[Exercise aim] Transcribe, word for word, every line from the one containing "Where should I" through the final line of the records, and omit the pictures.

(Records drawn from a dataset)
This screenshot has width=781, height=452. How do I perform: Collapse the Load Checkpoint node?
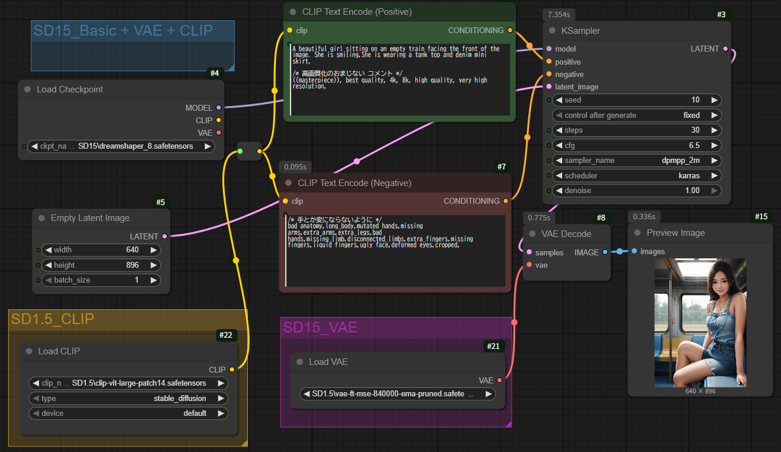27,89
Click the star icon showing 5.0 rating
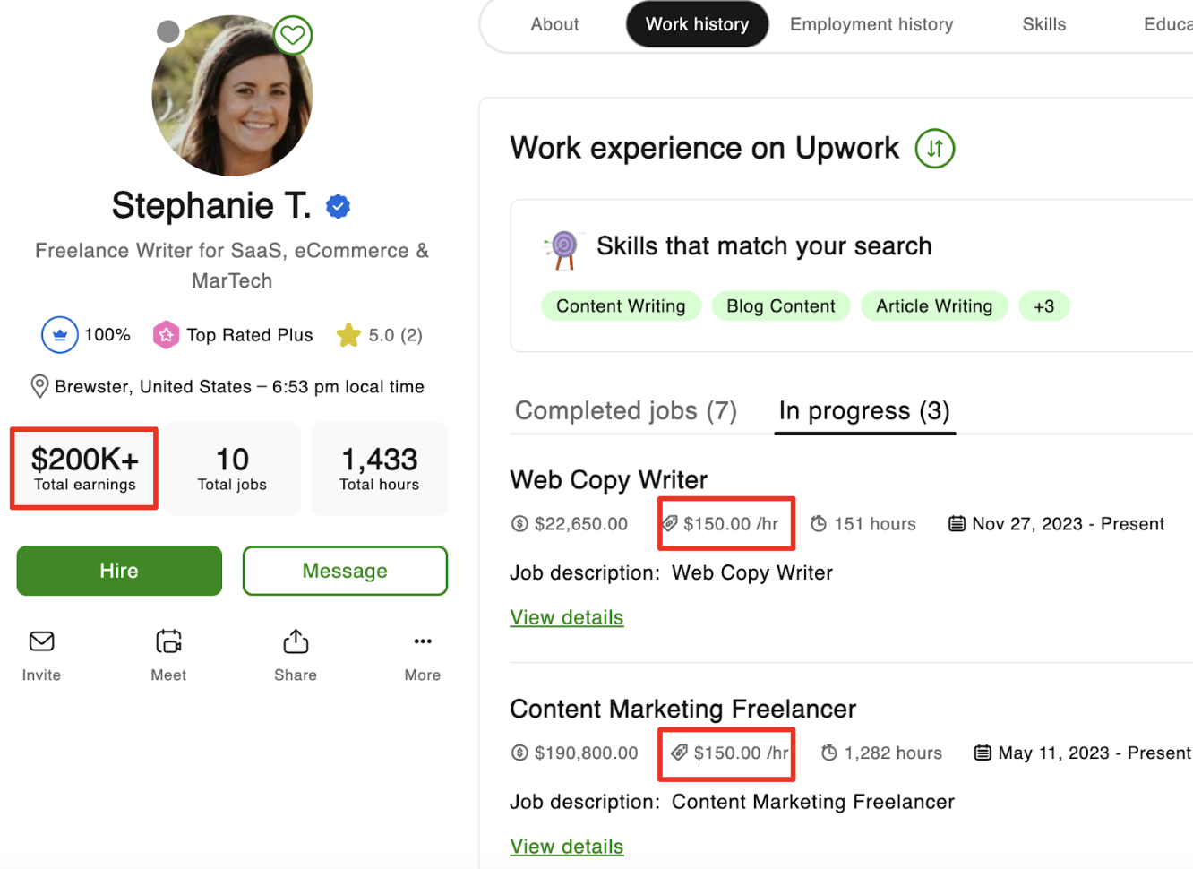1193x869 pixels. (348, 334)
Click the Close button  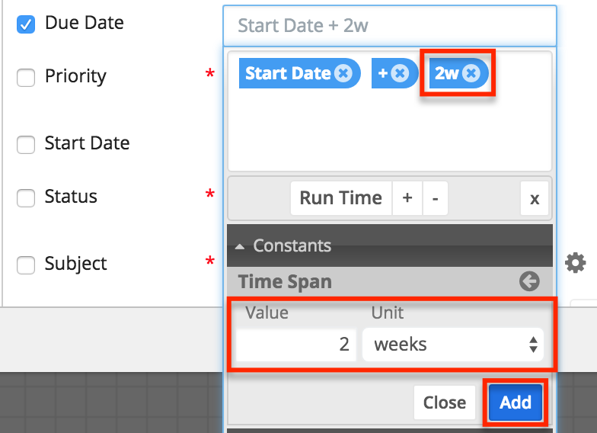[x=445, y=403]
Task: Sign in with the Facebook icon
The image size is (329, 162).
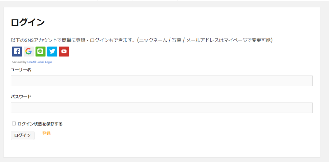Action: pyautogui.click(x=17, y=52)
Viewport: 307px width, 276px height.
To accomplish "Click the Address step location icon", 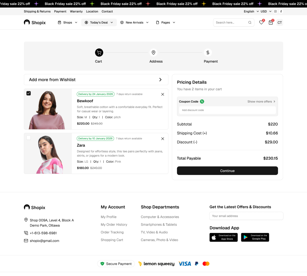I will [154, 53].
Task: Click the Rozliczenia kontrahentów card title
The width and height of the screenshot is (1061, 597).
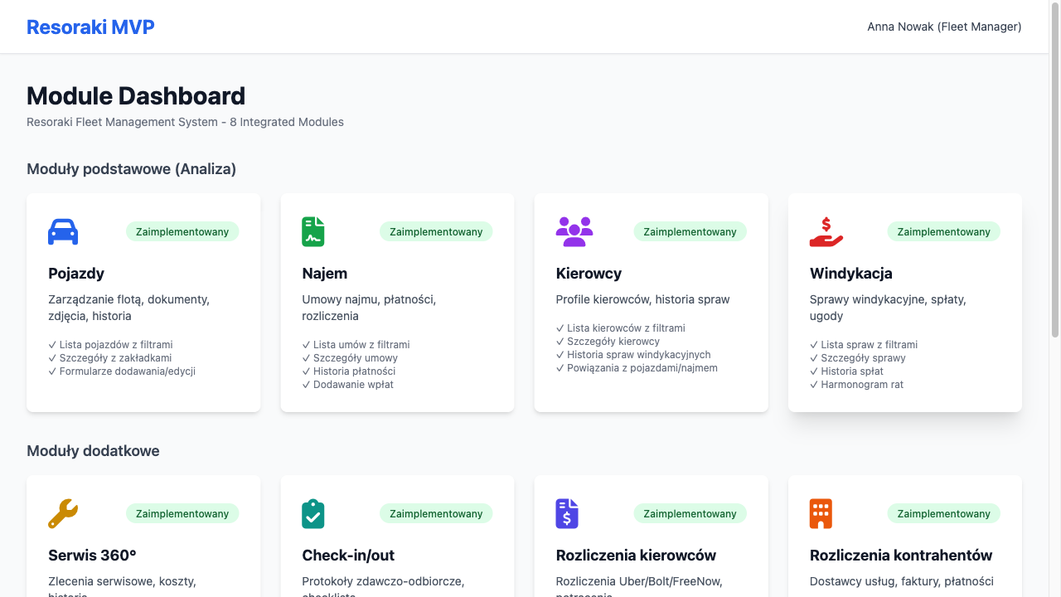Action: (x=901, y=556)
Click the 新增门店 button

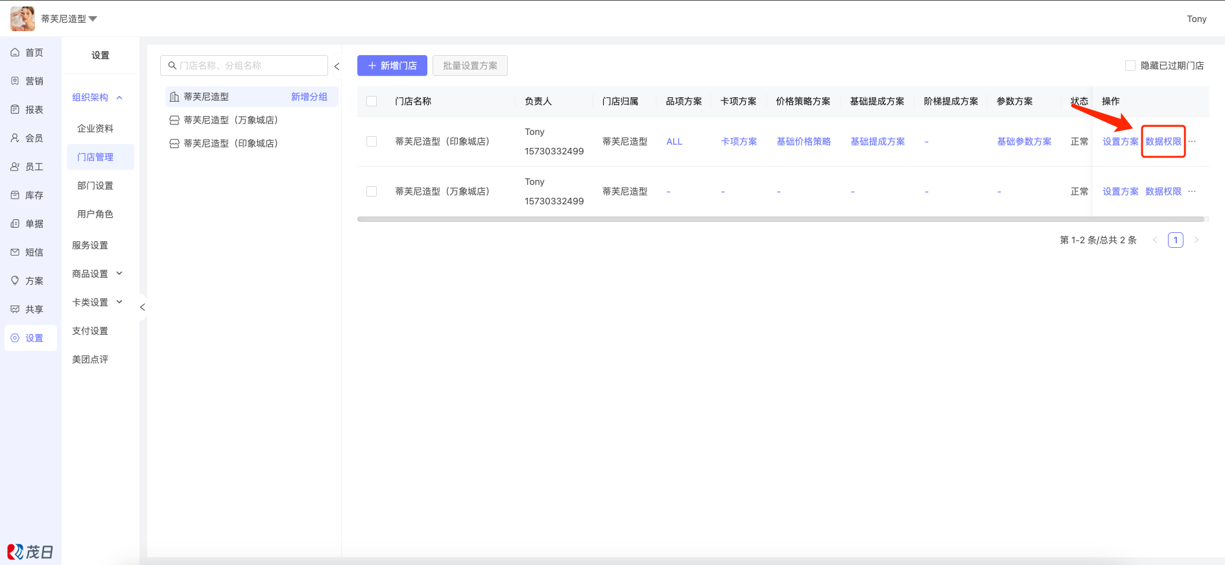click(x=392, y=66)
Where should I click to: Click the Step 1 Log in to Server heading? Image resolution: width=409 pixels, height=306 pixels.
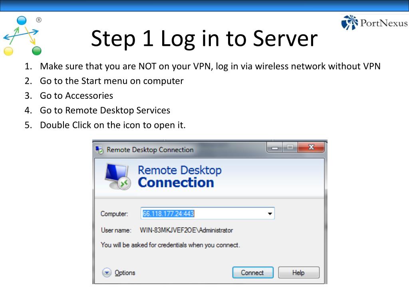coord(204,39)
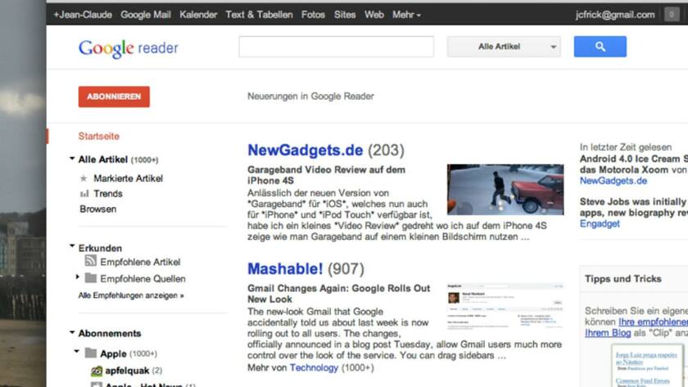Image resolution: width=688 pixels, height=387 pixels.
Task: Go to Google Mail in top bar
Action: (x=146, y=15)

[Exercise solution]
Where should I click to: Click the Step 1 Log in to Server heading? Image resolution: width=409 pixels, height=306 pixels.
coord(204,39)
Image resolution: width=688 pixels, height=387 pixels.
Task: Go to Google Mail in top bar
Action: (x=146, y=15)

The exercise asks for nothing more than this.